(PPF/IFEX) – Dilawar Khan Wazir, correspondent for BBC and Pakistan’s “Daily Dawn”, was released a day after being kidnapped. The journalist, who reached the BBC office in Islamabad, the capital city of Pakistan, on the evening of 21 November 2006, said he had been held blindfolded and was kicked, slapped and questioned about his reporting […]
(PPF/IFEX) – Dilawar Khan Wazir, correspondent for BBC and Pakistan’s “Daily Dawn”, was released a day after being kidnapped. The journalist, who reached the BBC office in Islamabad, the capital city of Pakistan, on the evening of 21 November 2006, said he had been held blindfolded and was kicked, slapped and questioned about his reporting and his sources. The journalist did not know the identity of his abductors.

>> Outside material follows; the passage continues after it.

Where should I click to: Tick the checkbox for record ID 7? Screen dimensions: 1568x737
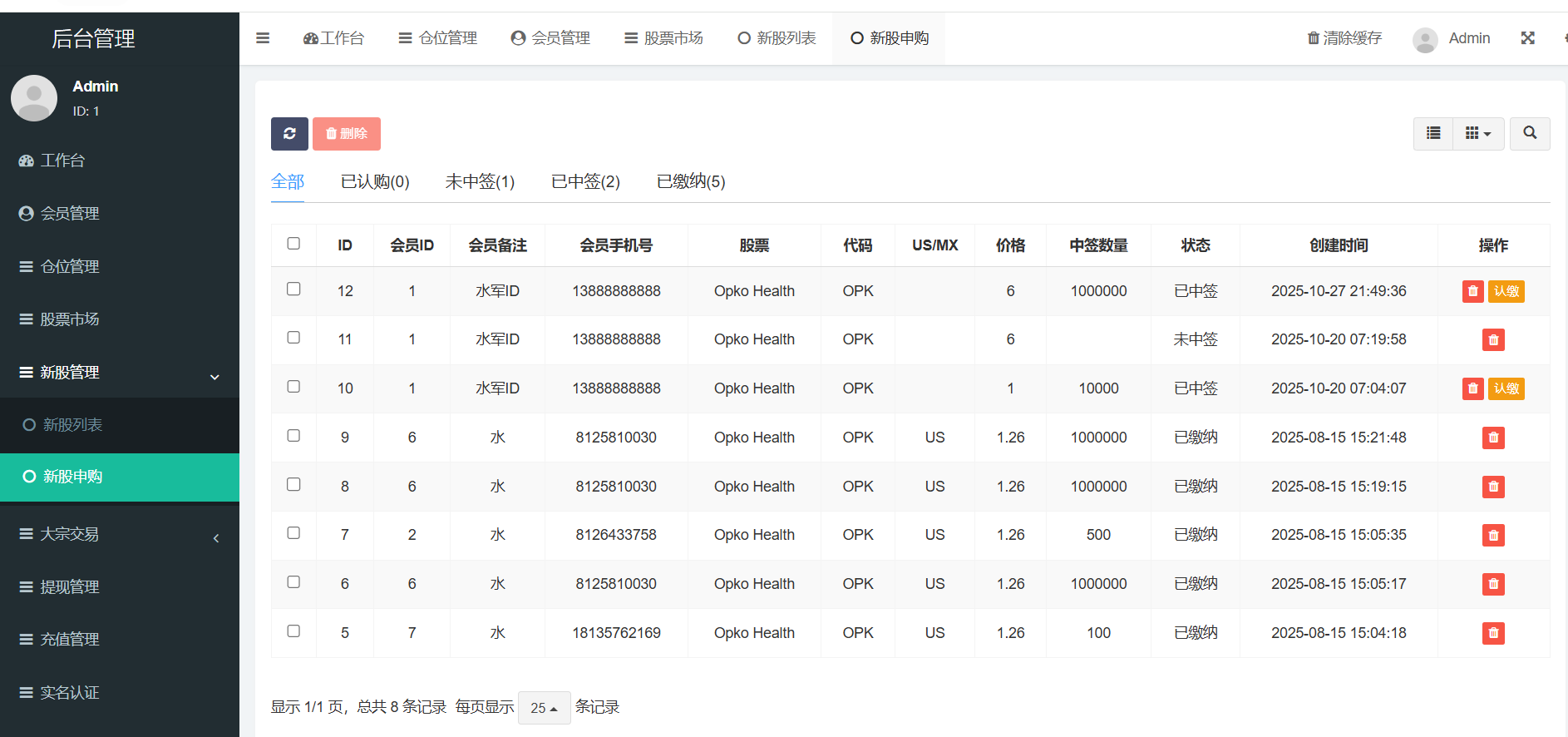tap(293, 533)
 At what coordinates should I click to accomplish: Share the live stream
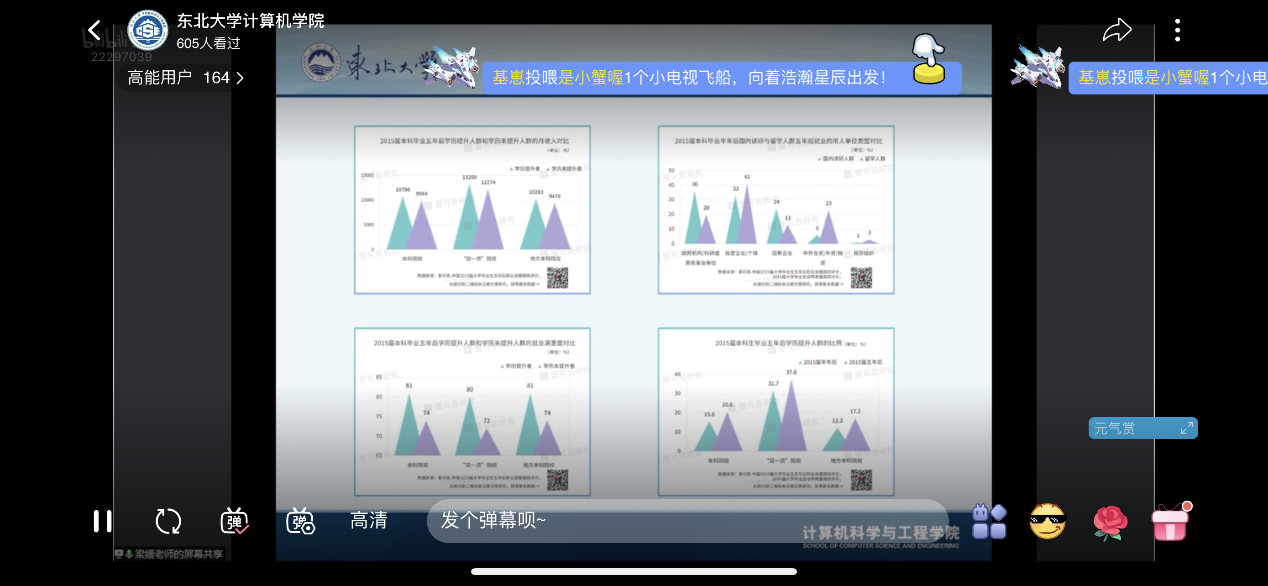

According to the BBC, Khan, who has been reporting on the Pakistani army’s fight with pro-Taliban militants in the troubled Waziristan region on the Afghan border, was seized on the afternoon of 20 November from the outskirts of Islamabad as he was on his way to his home in the town of Dera Ismail Khan, located in North-West Frontier Province (NWFP). Six or seven men snatched him from his taxi, bundled him into another vehicle and blindfolded him. He does not know where he was taken.
Khan was held for more than 24 hours and then left in a wooded area outside Islamabad on 21 November.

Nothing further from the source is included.